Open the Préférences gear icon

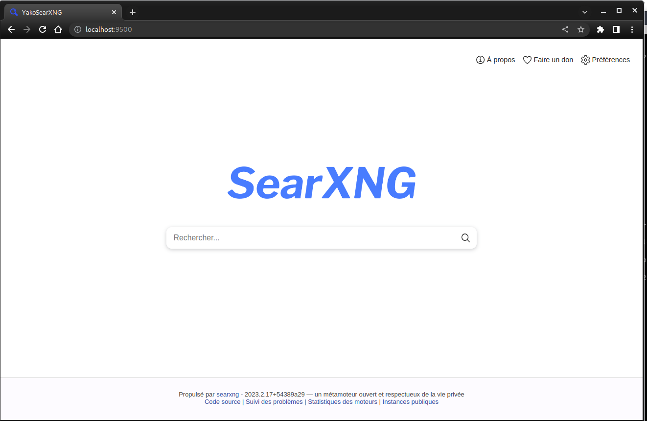click(x=585, y=60)
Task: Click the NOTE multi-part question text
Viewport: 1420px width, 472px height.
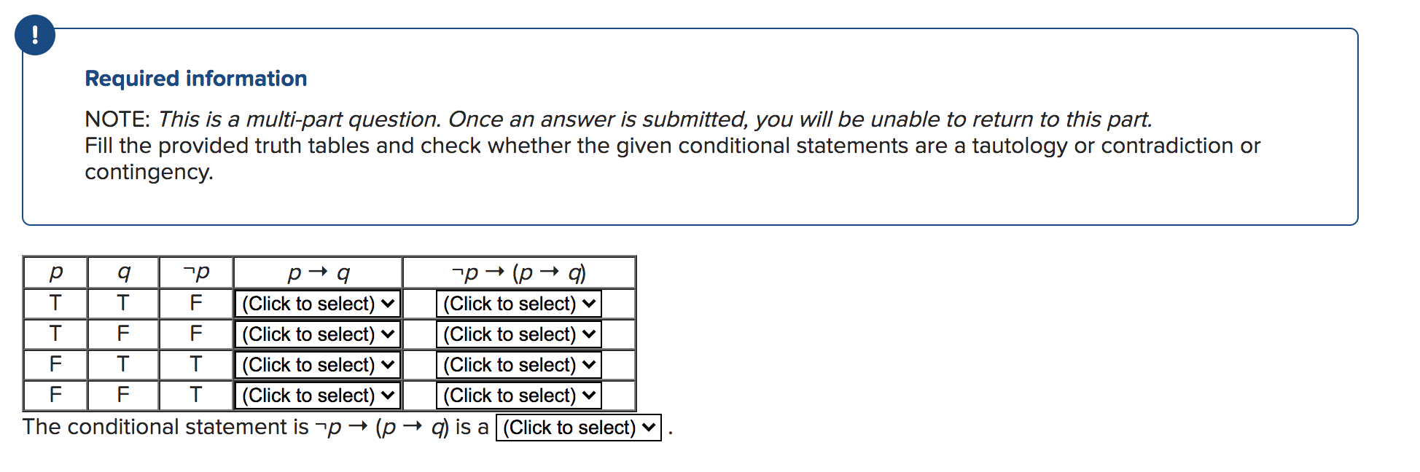Action: point(619,119)
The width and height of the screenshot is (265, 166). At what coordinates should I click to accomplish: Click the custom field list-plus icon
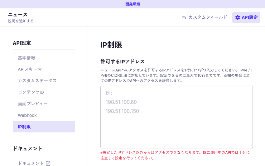pos(184,17)
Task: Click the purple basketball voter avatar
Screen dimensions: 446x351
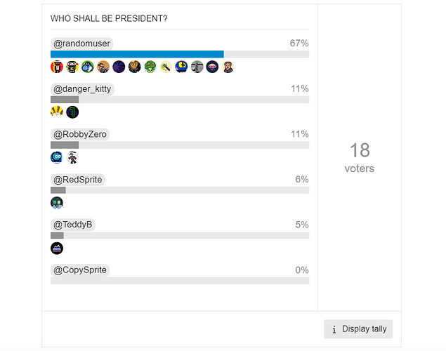Action: pyautogui.click(x=119, y=67)
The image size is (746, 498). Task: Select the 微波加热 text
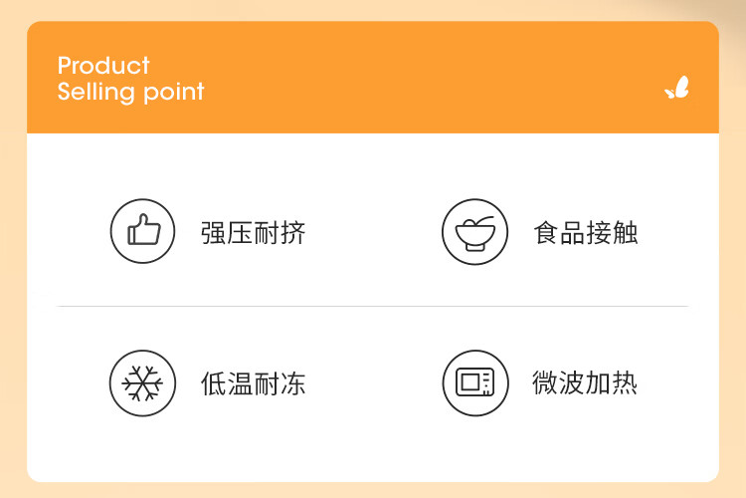585,383
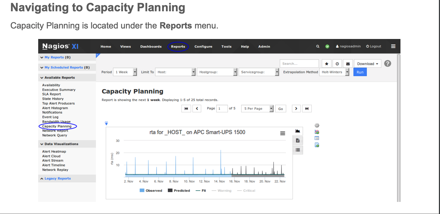The width and height of the screenshot is (440, 214).
Task: Expand the Download dropdown button
Action: click(367, 64)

__________________________________________________

● WHAT IS EXPECTED:
"Screen dimensions: 446x351" marks the first line to be returned; return exactly that line and every line after it through the last line of the listing, omitting pictures.

● PROBLEM SOLUTION:
Screen dimensions: 446x351
Action: pyautogui.click(x=119, y=67)
The image size is (746, 498). Task: Select the 微波加热 text
585,383
The width and height of the screenshot is (440, 214).
Task: Expand the Download dropdown button
Action: click(367, 64)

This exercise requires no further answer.